Magnesium borate mineral

Boracite is a magnesium borate mineral with formula: Mg_{3}B_{7}O_{13}Cl. It occurs as blue green, colorless, gray, yellow to white crystals in the orthorhombic - pyramidal crystal system. Boracite also shows pseudo-isometric cubical and octahedral forms. These are thought to be the result of transition from an unstable high temperature isometric form on cooling. Penetration twins are not unusual. It occurs as well formed crystals and dispersed grains often embedded within gypsum and anhydrite crystals. It has a Mohs hardness of 7 to 7.5 and a specific gravity of 2.9. Refractive index values are nα = 1.658 - 1.662, nβ = 1.662 - 1.667 and nγ = 1.668 - 1.673. It has a conchoidal fracture and does not show cleavage. It is insoluble in water (not to be confused with borax, which is soluble in water).

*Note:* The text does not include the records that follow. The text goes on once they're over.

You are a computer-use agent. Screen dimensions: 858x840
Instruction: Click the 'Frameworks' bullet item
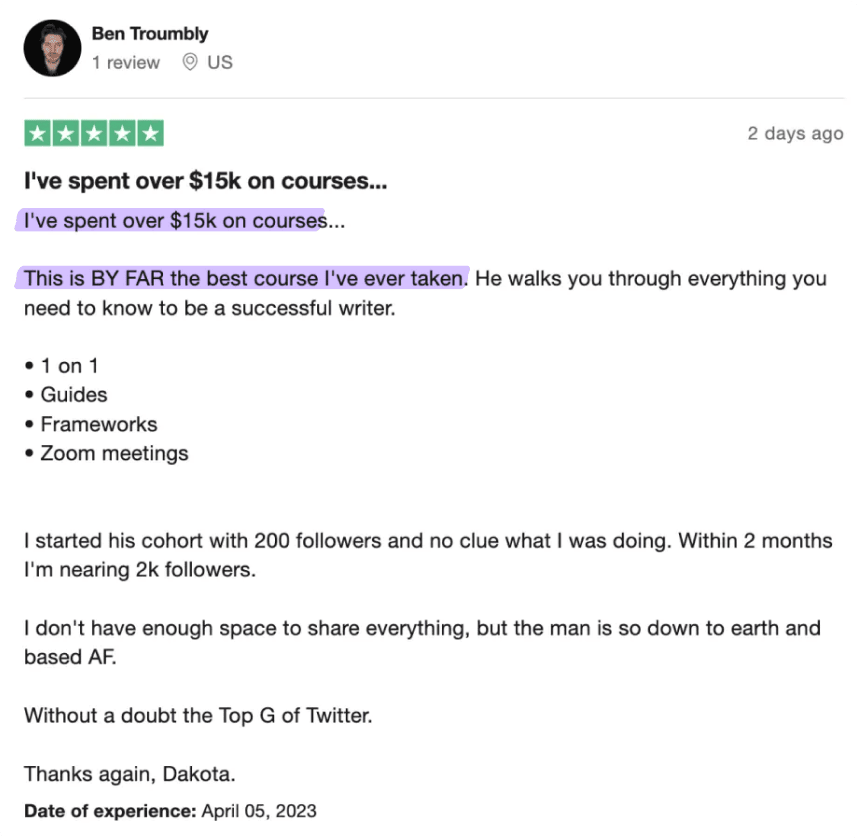(91, 424)
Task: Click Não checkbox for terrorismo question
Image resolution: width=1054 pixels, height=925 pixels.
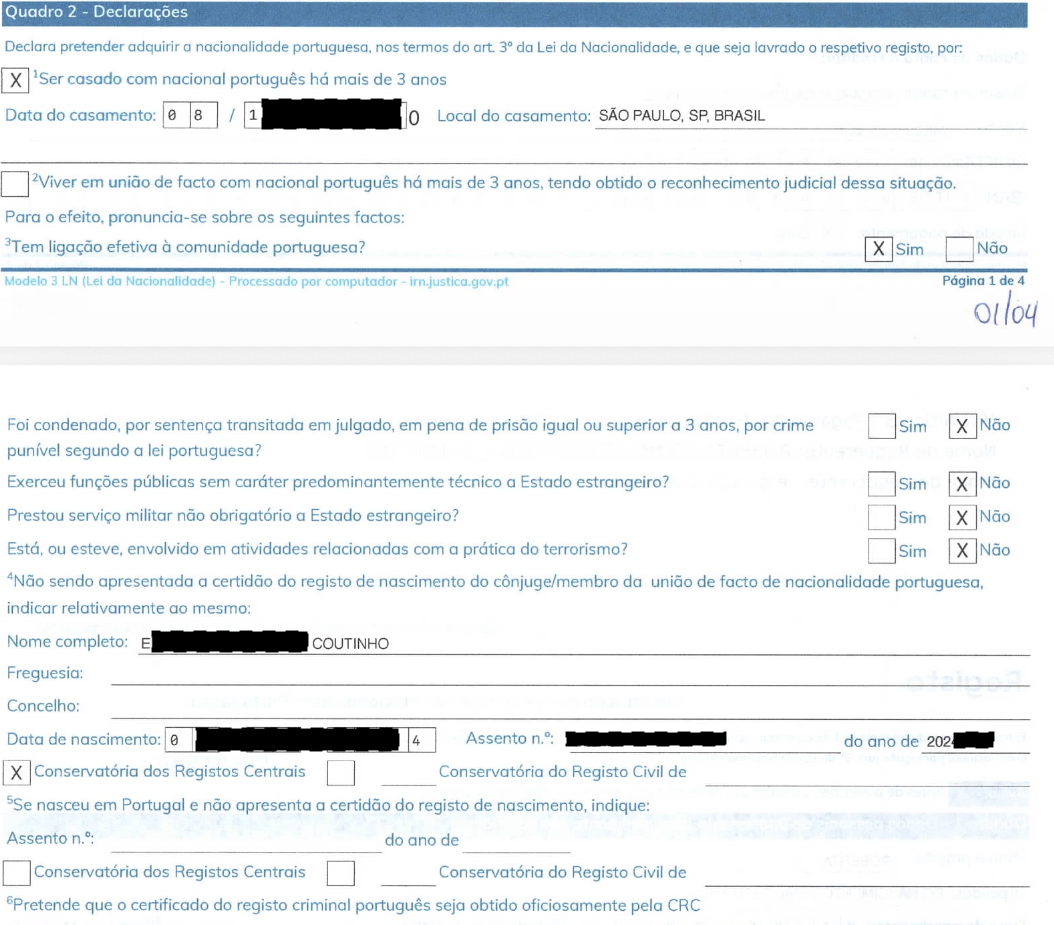Action: (961, 551)
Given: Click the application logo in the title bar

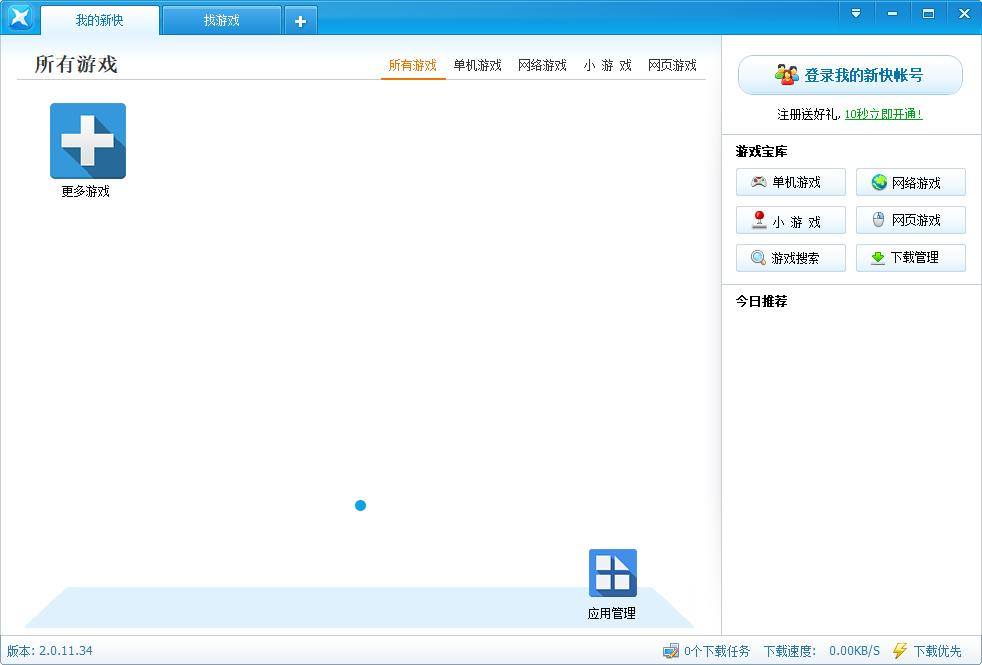Looking at the screenshot, I should point(19,16).
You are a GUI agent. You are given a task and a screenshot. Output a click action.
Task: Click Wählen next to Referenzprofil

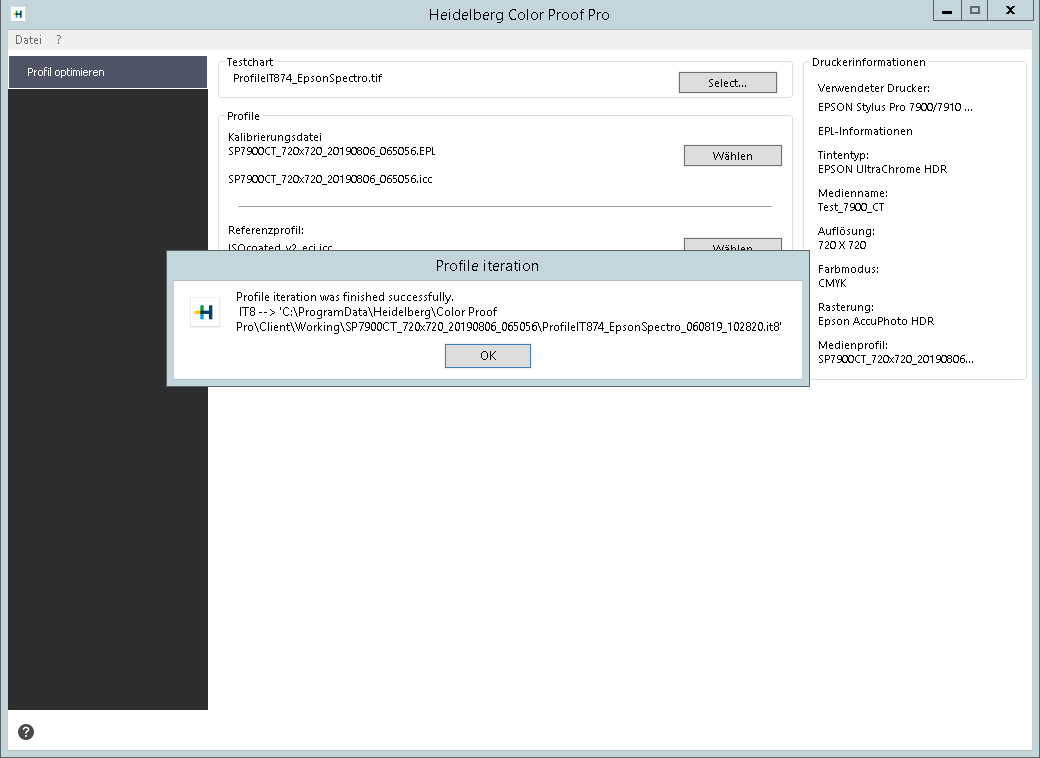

Boracite is typically found in evaporite sequences associated with gypsum, anhydrite, halite, sylvite, carnallite, kainite and hilgardite. It was first described in 1789 for specimens from its type locality of Kalkberg hill, Lüneburg, Lower Saxony, Germany. It is also found near Sussex, New Brunswick.

The name is derived from its boron content (19 to 20% boron by mass).